Note each line in the data below that holds "agent", and copy it.
::: INFORMATION
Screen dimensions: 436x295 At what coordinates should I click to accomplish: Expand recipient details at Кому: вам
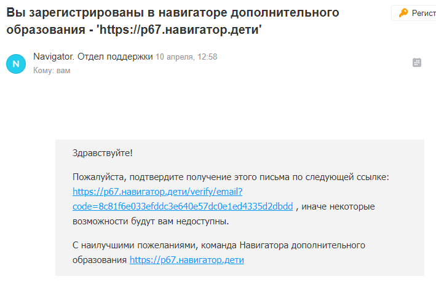(52, 71)
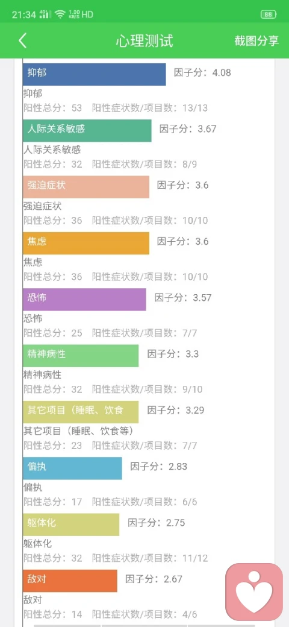Click the 因子分：4.08 score text

point(202,73)
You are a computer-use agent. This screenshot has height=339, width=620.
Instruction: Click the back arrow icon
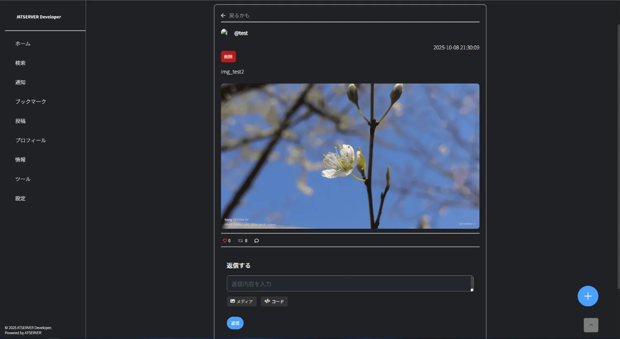click(223, 16)
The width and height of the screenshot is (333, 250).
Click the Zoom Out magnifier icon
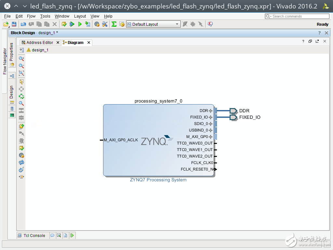(x=21, y=66)
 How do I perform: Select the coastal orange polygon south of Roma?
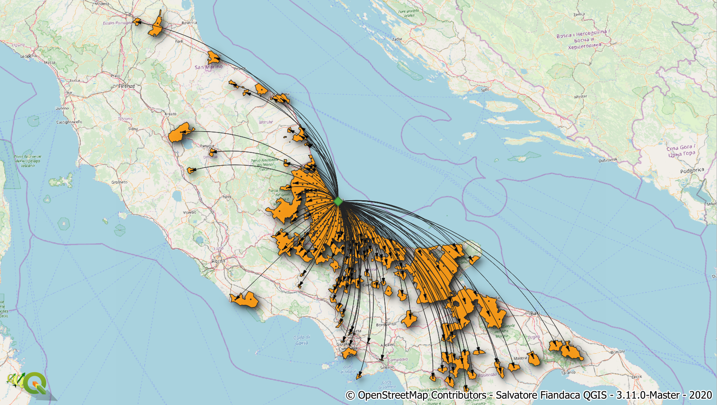click(244, 300)
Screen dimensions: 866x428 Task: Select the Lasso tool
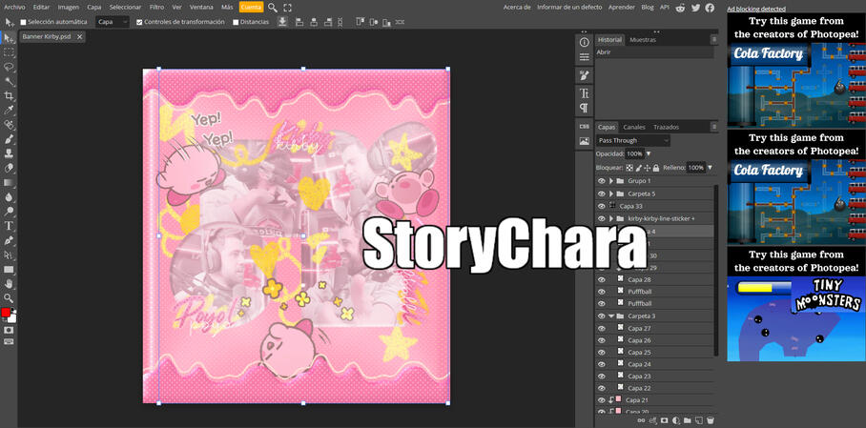click(x=10, y=67)
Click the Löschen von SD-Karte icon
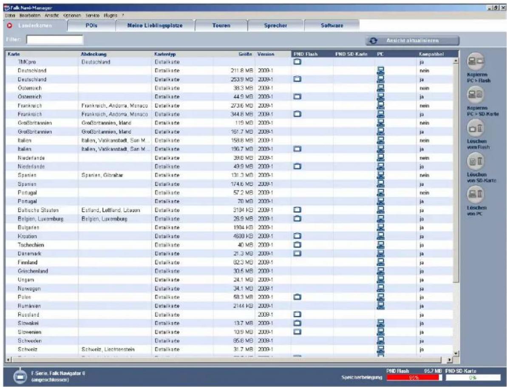 point(475,161)
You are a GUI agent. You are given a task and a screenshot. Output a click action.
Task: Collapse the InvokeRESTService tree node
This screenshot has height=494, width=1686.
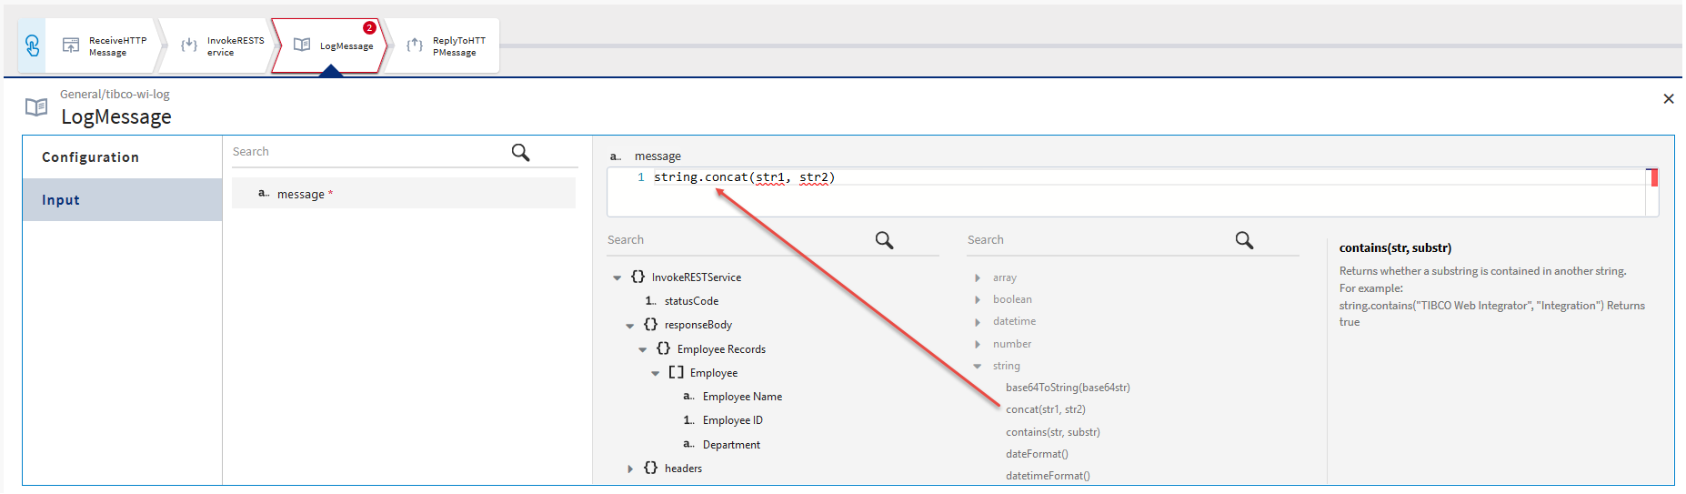click(x=617, y=278)
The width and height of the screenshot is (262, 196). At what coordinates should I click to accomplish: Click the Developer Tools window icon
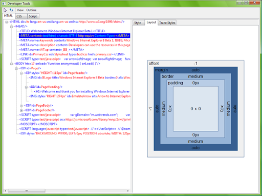[4, 4]
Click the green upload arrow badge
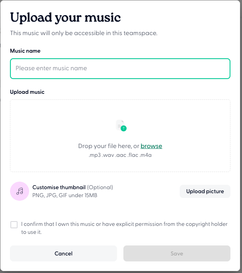This screenshot has height=273, width=242. pyautogui.click(x=124, y=129)
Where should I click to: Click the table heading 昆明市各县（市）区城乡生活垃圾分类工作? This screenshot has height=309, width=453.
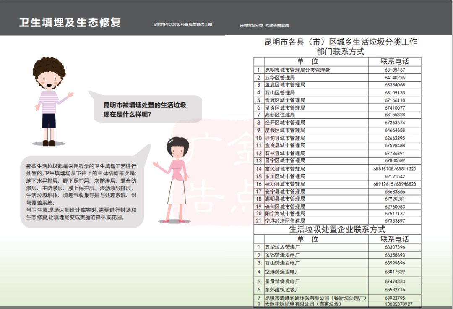(340, 42)
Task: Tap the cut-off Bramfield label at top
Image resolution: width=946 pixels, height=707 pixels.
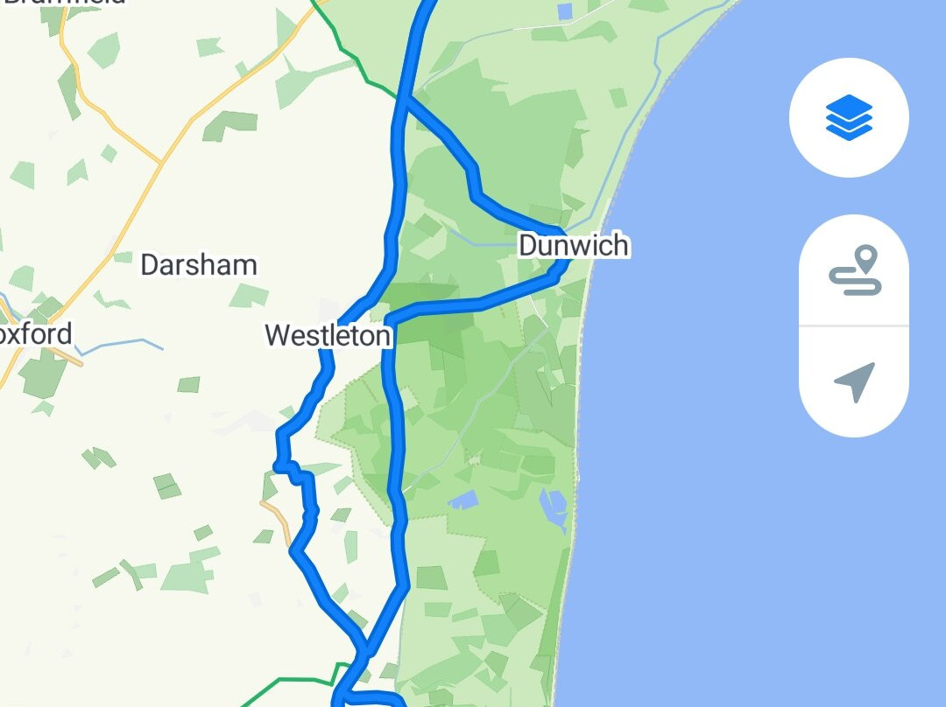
::::::
> **ANSWER SECTION**:
You are a computer-use agent. This screenshot has height=339, width=620.
You are a GUI agent. You are given a task and a screenshot. Output a click action.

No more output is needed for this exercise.